━━━ Document

Hervé Bougel, UNE INQUIETUDE (LE QUATUOR)

L’autobiographie est le moteur des livres d’Hervé Bougel. Ils apparaissent alors comme :
- soit une sorte de plongée dans la mémoire : autobiographie de sa jeunesse ouvrière dans TRAVAILS et LES POMMARINS (éd LES CARNETS DU DESSERT DE LUNE).
- soit une exploration du temps le plus immédiat (que dépose-t-il dans la mémoire ?). Ainsi LES CONTINENTS (éd LES CARNETS DU DESSERT DE LUNE) était-il une exploration « spatio-temporelle » menée à travers une année de voyages par le train aux 4 coins de l’hexagone (comme on dit) et LES PETITES FADAISES A LA FENETRE (éd LA CHAMBRE D’ECHO) le temps piétiné d’accidents minuscules 365 jours durant sur une même portion de rue.
- soit comme dans TOMBEAU POUR LUIS OCANA (éd LA TABLE RONDE), Hervé Bougel se glisse dans l’autobiographie de quelqu’un d’autre. Il la fait sienne. En quelque sorte l’autre est un « je ». Ainsi en est-il dans ce nouvel opus, UNE INQUIETUDE (LE QUATUOR)

━━━━━━
━━━ Entrées extraites

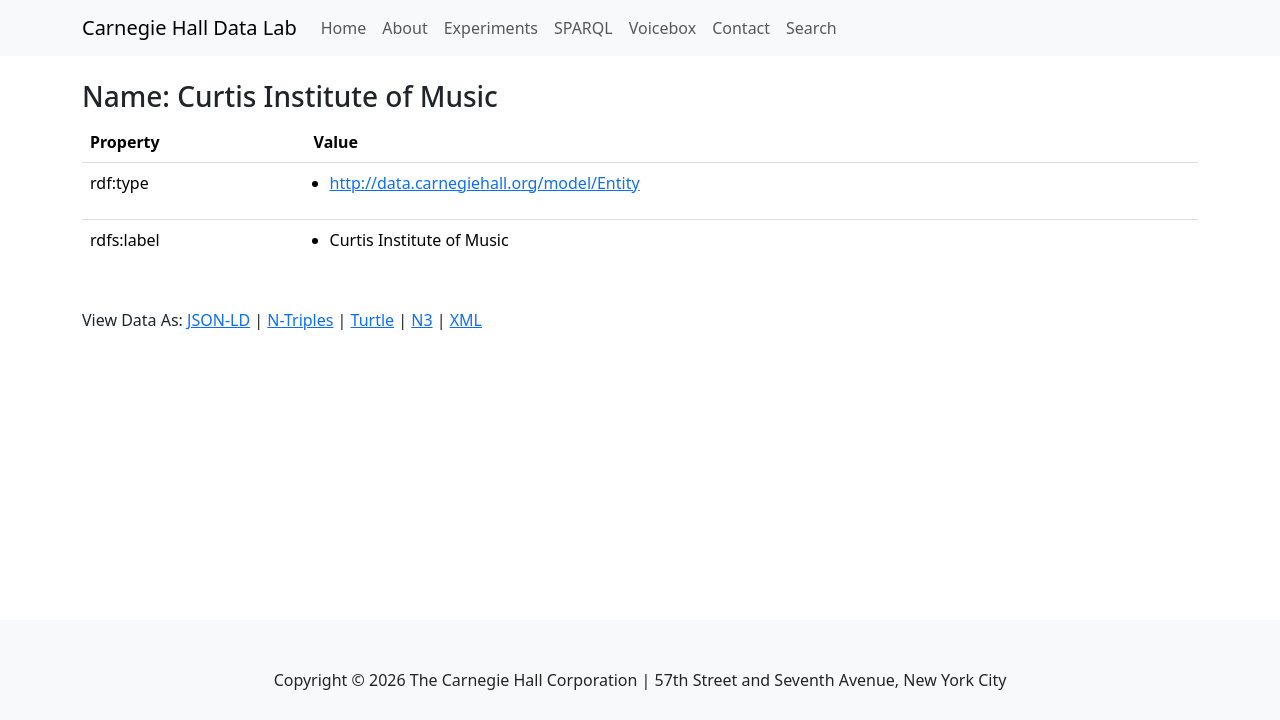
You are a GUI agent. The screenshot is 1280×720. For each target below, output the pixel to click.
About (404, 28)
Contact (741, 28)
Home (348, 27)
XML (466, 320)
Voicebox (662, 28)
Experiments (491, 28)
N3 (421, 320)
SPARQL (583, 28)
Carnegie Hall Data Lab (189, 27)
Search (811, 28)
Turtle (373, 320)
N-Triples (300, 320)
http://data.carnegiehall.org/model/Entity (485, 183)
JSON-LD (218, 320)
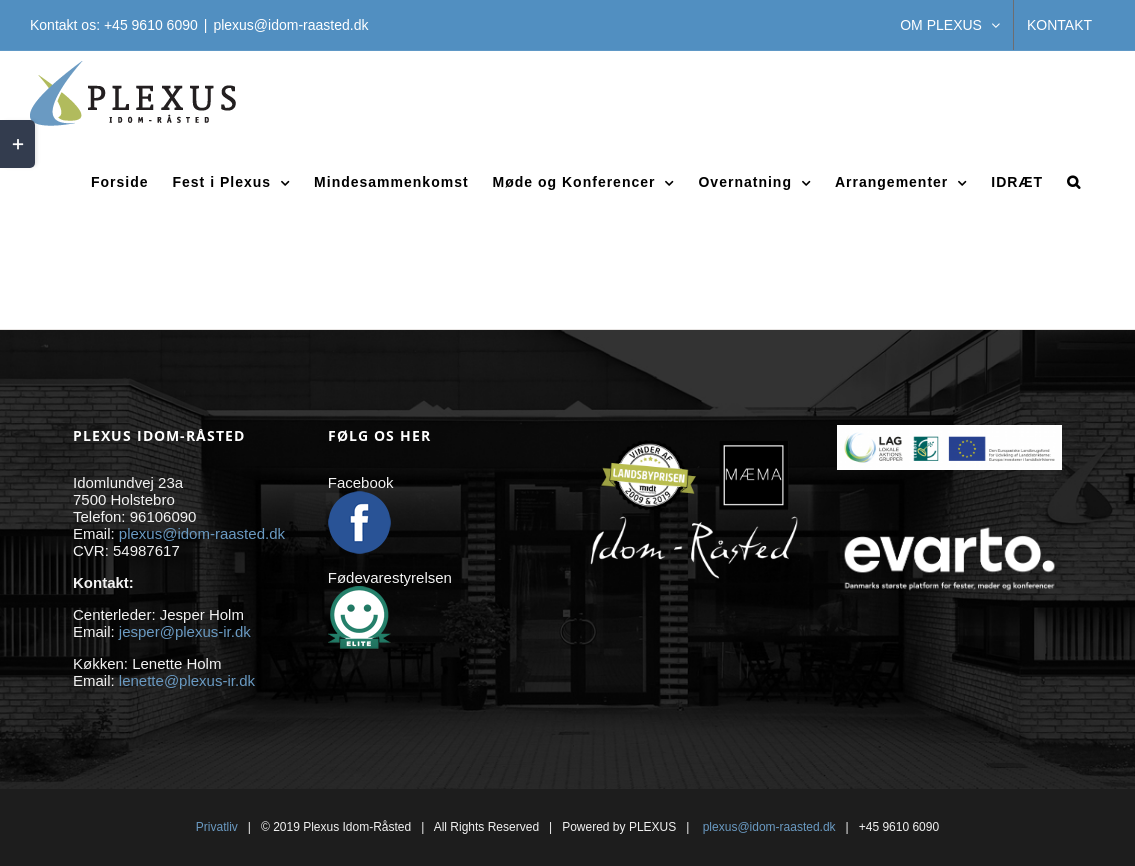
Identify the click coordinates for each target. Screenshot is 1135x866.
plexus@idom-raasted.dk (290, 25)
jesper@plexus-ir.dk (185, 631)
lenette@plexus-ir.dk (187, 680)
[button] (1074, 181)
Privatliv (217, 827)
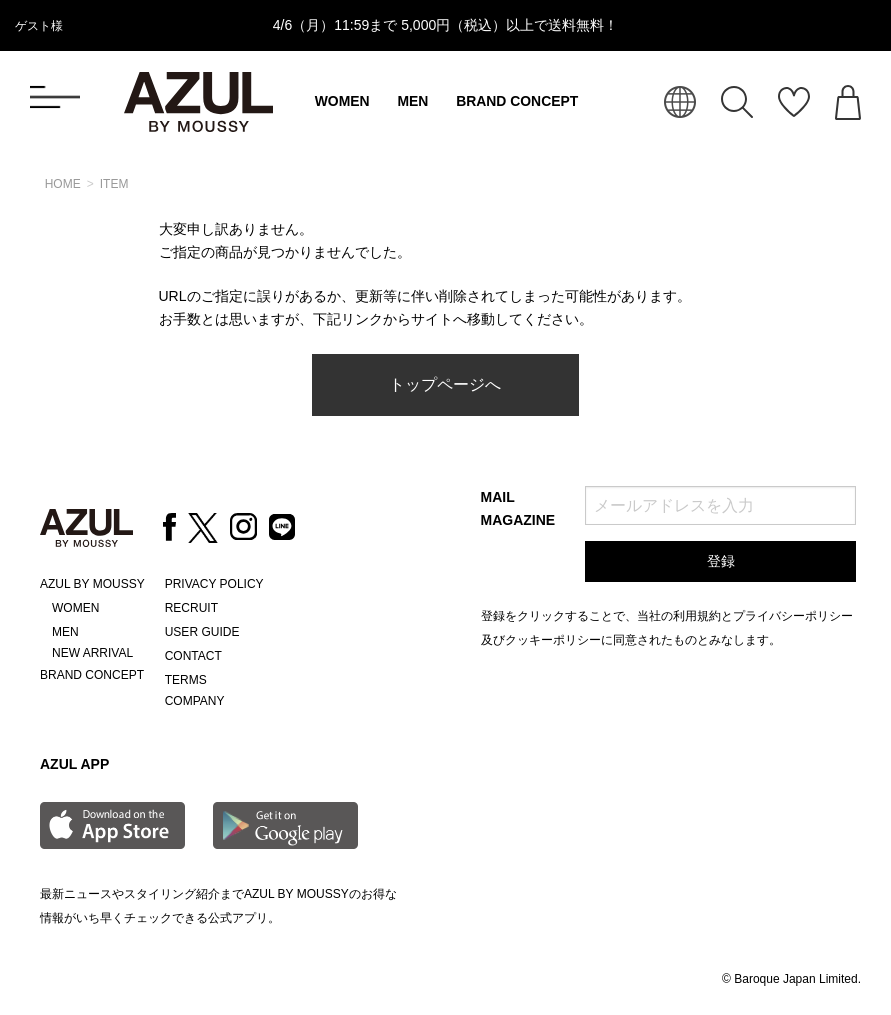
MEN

━━━━━━
━━━ Entrées extraites

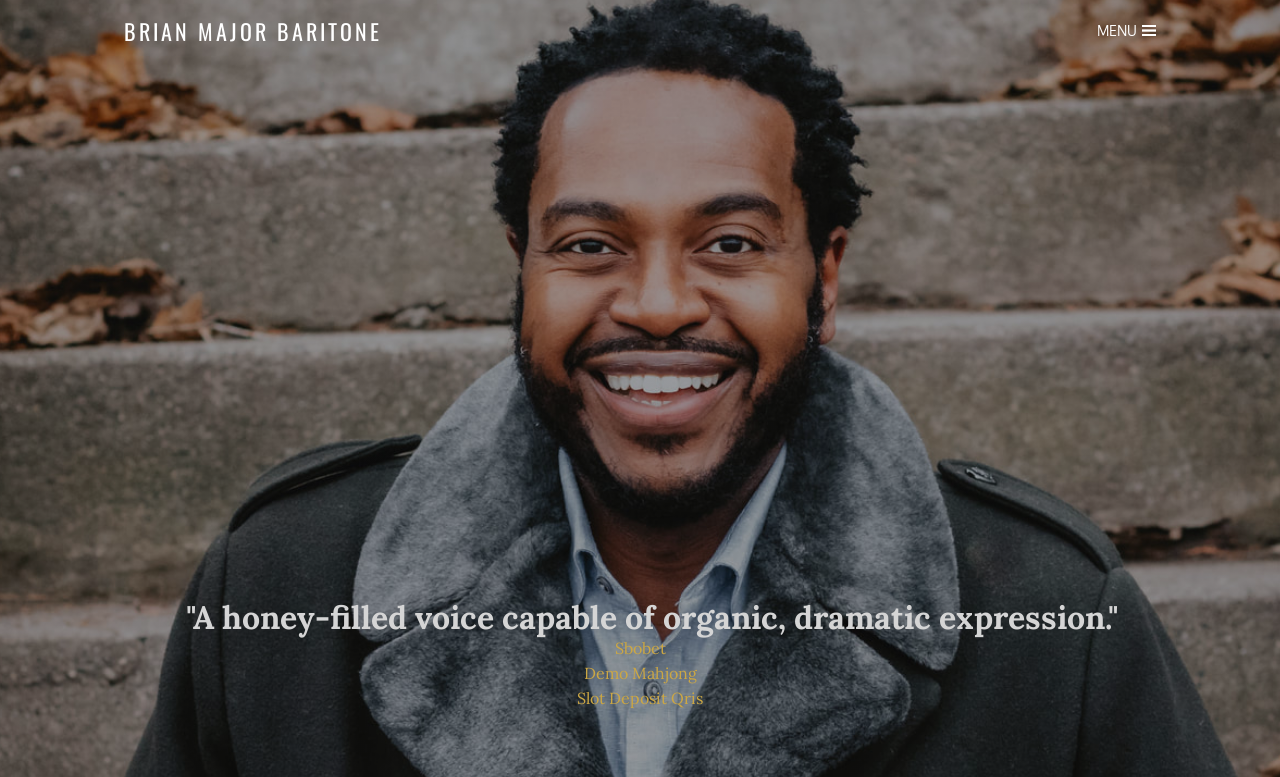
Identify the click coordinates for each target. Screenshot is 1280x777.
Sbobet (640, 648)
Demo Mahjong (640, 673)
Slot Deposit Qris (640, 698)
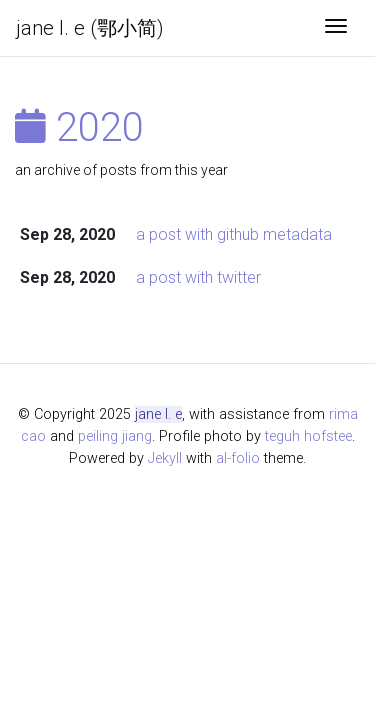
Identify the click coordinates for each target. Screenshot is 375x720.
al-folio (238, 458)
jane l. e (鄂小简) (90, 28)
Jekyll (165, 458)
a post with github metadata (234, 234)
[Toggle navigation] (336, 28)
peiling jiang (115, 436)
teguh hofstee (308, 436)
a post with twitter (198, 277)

━━━━━━

• Liste des tâches
a – D'après le texte sur Hervé Bougel, chez quel éditeur a paru TOMBEAU POUR LUIS OCANA ?
b – Transcrivez sans aucune modification le passage du texte sur Hervé Bougel qui s'ouvre sur les mots contenant « L’autobiographie est le » et se referme sur « portion de rue. ».
Les entrées n'ont aucun lien avec le texte sur Hervé Bougel.

• Réponses finales
a – Aux éditions LA TABLE RONDE.

b –
L’autobiographie est le moteur des livres d’Hervé Bougel. Ils apparaissent alors comme :
- soit une sorte de plongée dans la mémoire : autobiographie de sa jeunesse ouvrière dans TRAVAILS et LES POMMARINS (éd LES CARNETS DU DESSERT DE LUNE).
- soit une exploration du temps le plus immédiat (que dépose-t-il dans la mémoire ?). Ainsi LES CONTINENTS (éd LES CARNETS DU DESSERT DE LUNE) était-il une exploration « spatio-temporelle » menée à travers une année de voyages par le train aux 4 coins de l’hexagone (comme on dit) et LES PETITES FADAISES A LA FENETRE (éd LA CHAMBRE D’ECHO) le temps piétiné d’accidents minuscules 365 jours durant sur une même portion de rue.